> [Records from a pointing dataset]:
--- begin ---
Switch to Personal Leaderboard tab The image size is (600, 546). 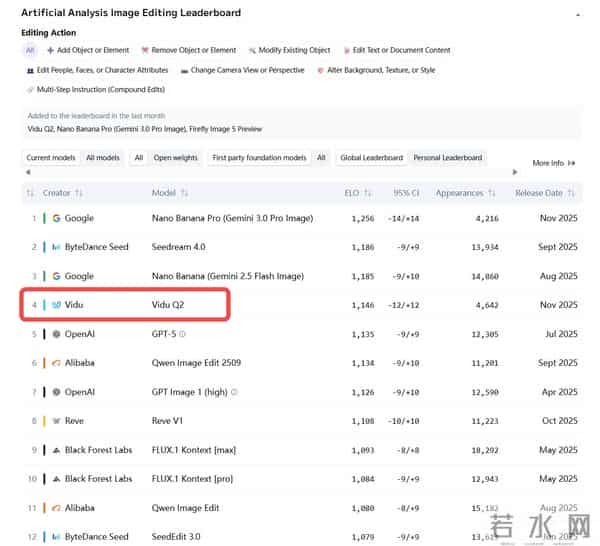coord(447,158)
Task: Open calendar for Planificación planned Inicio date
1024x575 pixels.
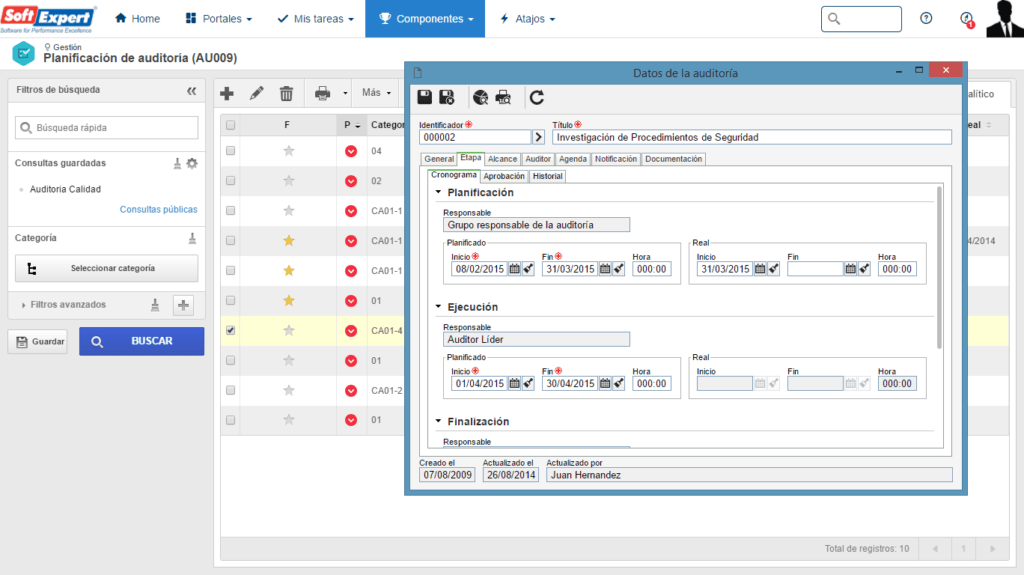Action: 514,269
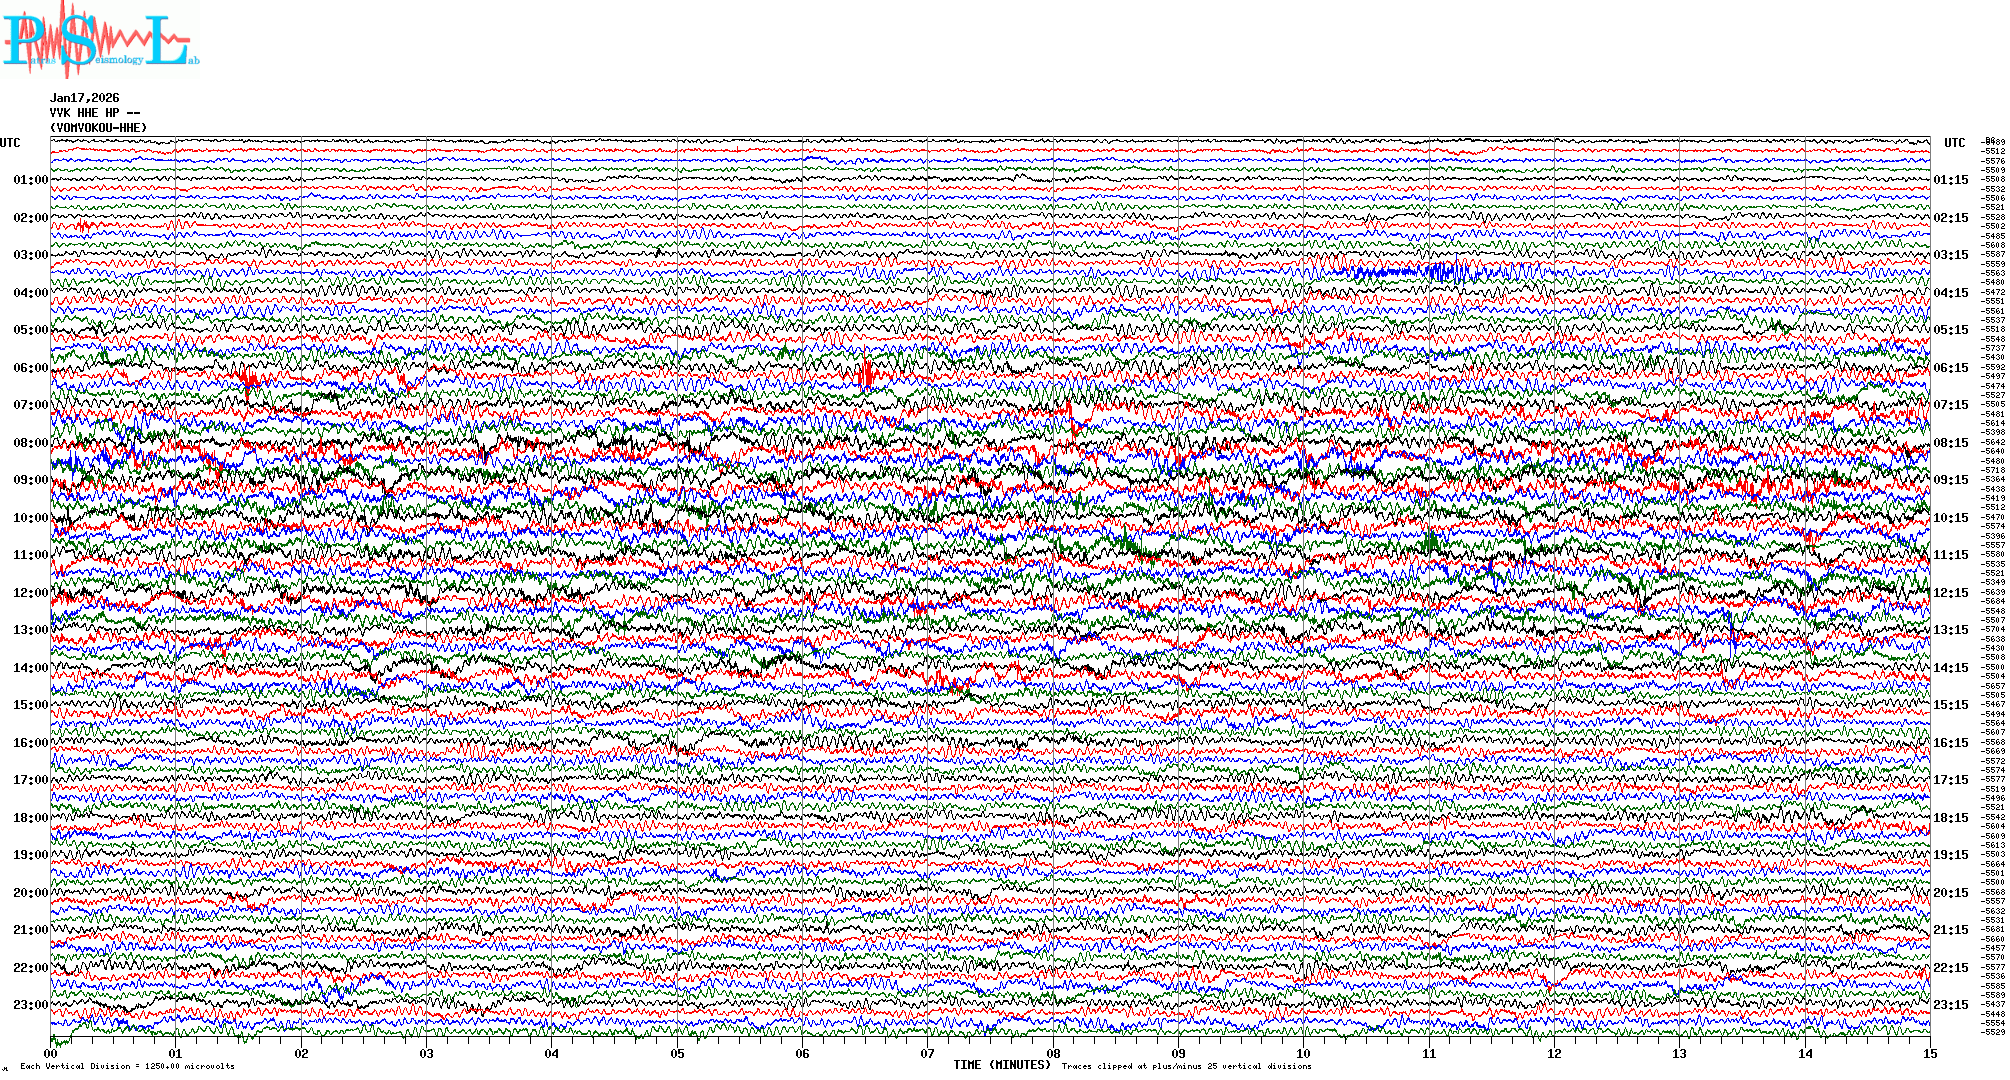This screenshot has width=2010, height=1080.
Task: Click the Jan17,2026 date label
Action: point(84,98)
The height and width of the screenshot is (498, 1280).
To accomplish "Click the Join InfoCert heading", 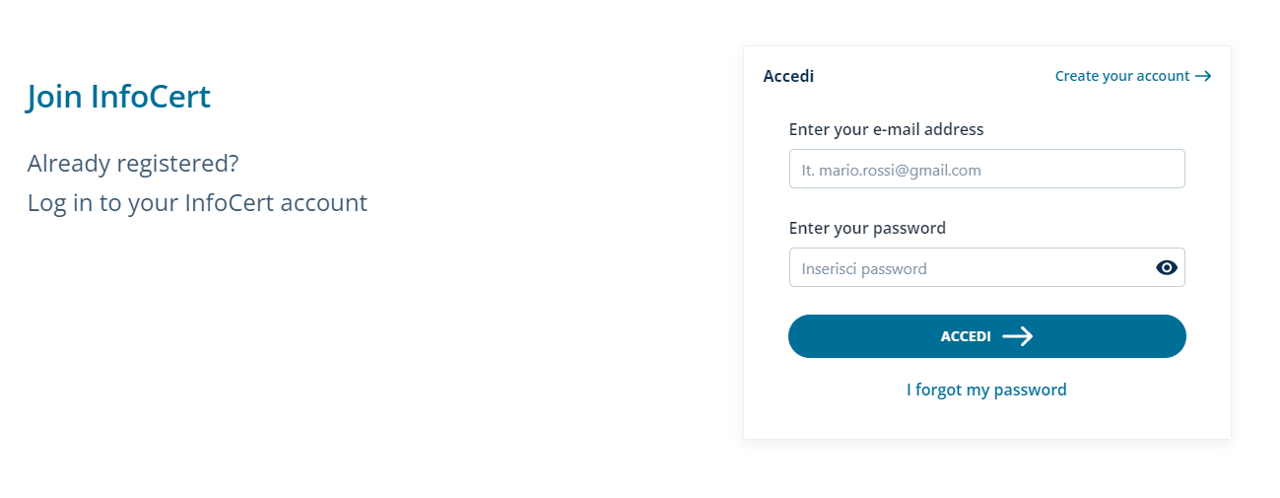I will pyautogui.click(x=119, y=96).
--- end ---
> [Given task]: Reproduce verbatim the lines from the line with "Task: Open calendar" up to and including the line with "Action: point(84,98)", omitting the pictures from your answer.

> [Written answer]:
Task: Open calendar for Planificación planned Inicio date
1024x575 pixels.
Action: 514,269
This screenshot has width=2010, height=1080.
Task: Click the Jan17,2026 date label
Action: point(84,98)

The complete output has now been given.